A un certain moment, l’ONAHA était confronté à des difficultés comme le vieillissement de ses équipements ; la situation a-t-elle évolué ? Comment est la situation sociale au sein de l’office ?
Nous pouvons vous rassurer que la situation a beaucoup évolué. A cet effet, en 2011 quand nous sommes arrivés à l’ONAHA, le matériel est pratiquement hors d’usage. Nous ne disposons pas du matériel même pour constituer une seule brigade d’intervention pour assurer des travaux. En ce qui concerne les aménagements hydro-agricoles, les périmètres sont dégradés. Force est de reconnaitre que les nouvelles autorités ont rapidement pris des mesures pour apporter des solutions appropriées et permettre à l’office d’assurer ses missions régaliennes. Rappelons que le Président de la République a annoncé que la sécheresse ne doit pas rimer avec le manque de production. Il est à noter que l’accroissement de la productivité doit être de mise. L’ONAHA a, à cet effet, reçu de la part de l’Etat une première contribution sous forme de subvention d’une somme de près de trois (3) milliards de FCFA en vue d’acquérir du matériel en 2014. Ajoutons aussi qu’en 2017, le PGRCDU a mis à la disposition de l’office une somme de près de 3,5 milliards de FCFA au regard du travail abattu par l’ONAHA dans le cadre de la gestion des inondations sur l’ensemble du pays. Cet appui du PGRCDU a également permis à l’office d’acquérir du matériel comprenant des engins lourds, des camions et autres accessoires pour intervenir efficacement sur les aménagements. Retenons aussi que l’ONAHA a, sur fonds propres, acquis du matériel de plus d’un (1) milliard de FCFA. Tous ces matériels ont permis à l’ONAHA de constituer aujourd’hui cinq à six brigades pouvant intervenir simultanément sur l’ensemble du pays.
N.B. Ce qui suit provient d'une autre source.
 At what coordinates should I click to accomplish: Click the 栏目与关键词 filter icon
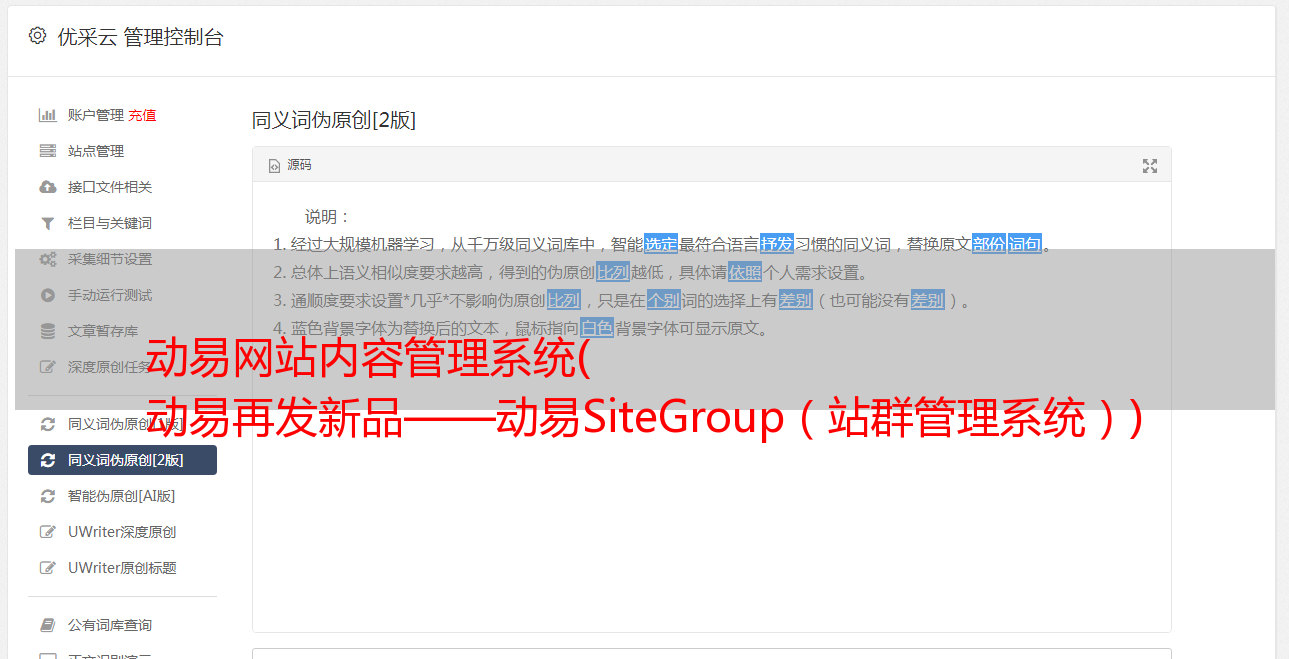point(47,223)
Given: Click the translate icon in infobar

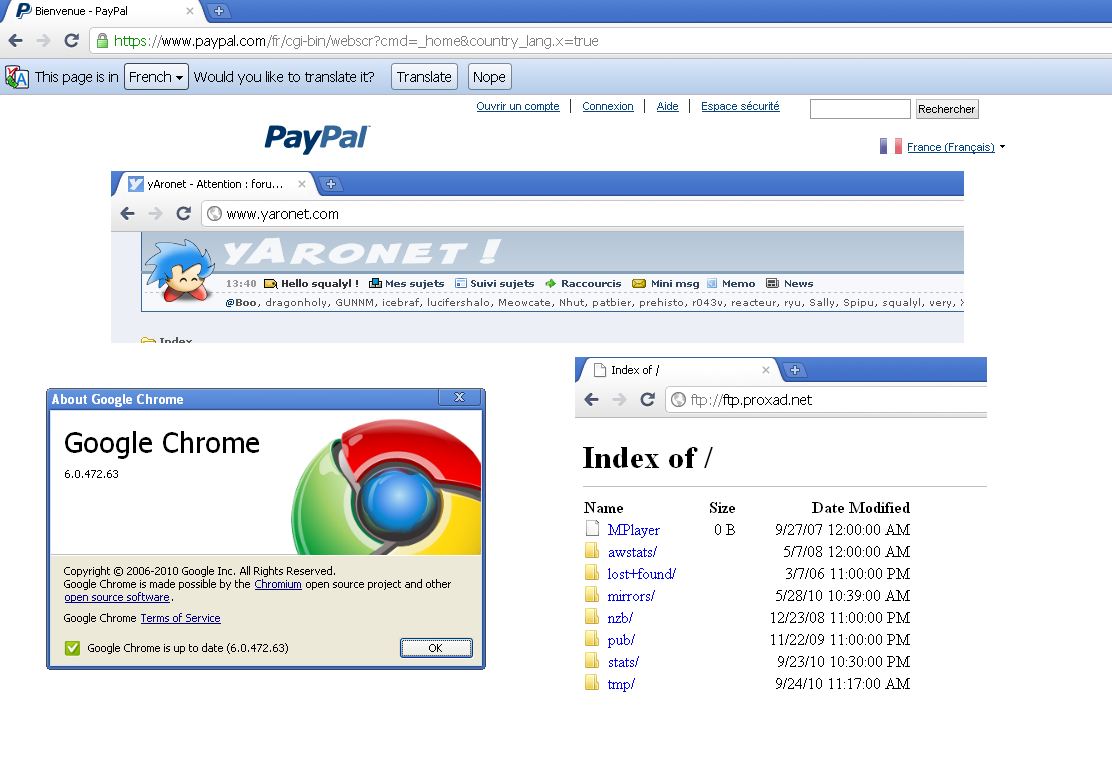Looking at the screenshot, I should 17,77.
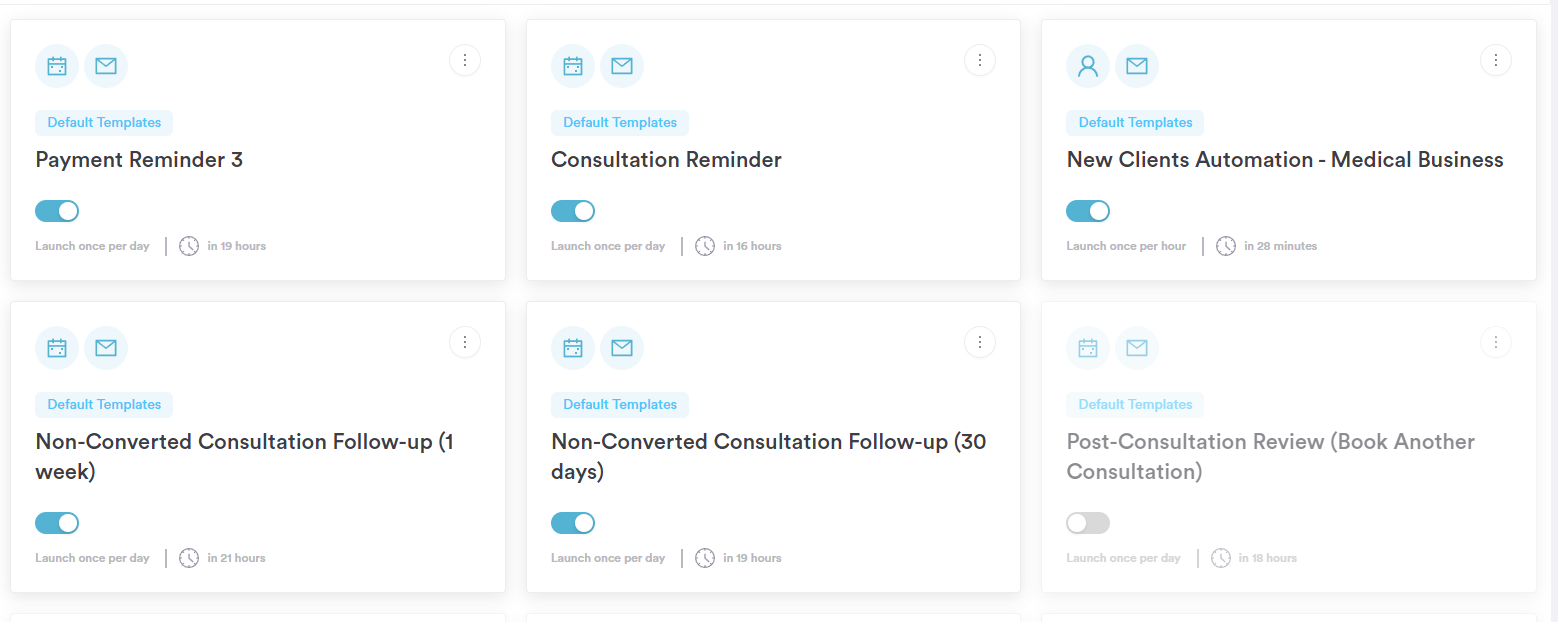Disable the Payment Reminder 3 toggle

[x=57, y=211]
Pour ce qui est de la réhabilitation des aménagements hydro-agricoles qui sont dégradés, l’Etat a déployé des efforts conséquents afin de mobiliser les partenaires techniques et financiers qui ont accepté de financer non seulement les travaux de réhabilitation de ces aménagements, mais aussi participer à la protection des périmètres contre les différentes inondations que notre pays a connues. La situation concernant les équipements de l’office s’est nettement améliorée au regard de ce que nous avons trouvé.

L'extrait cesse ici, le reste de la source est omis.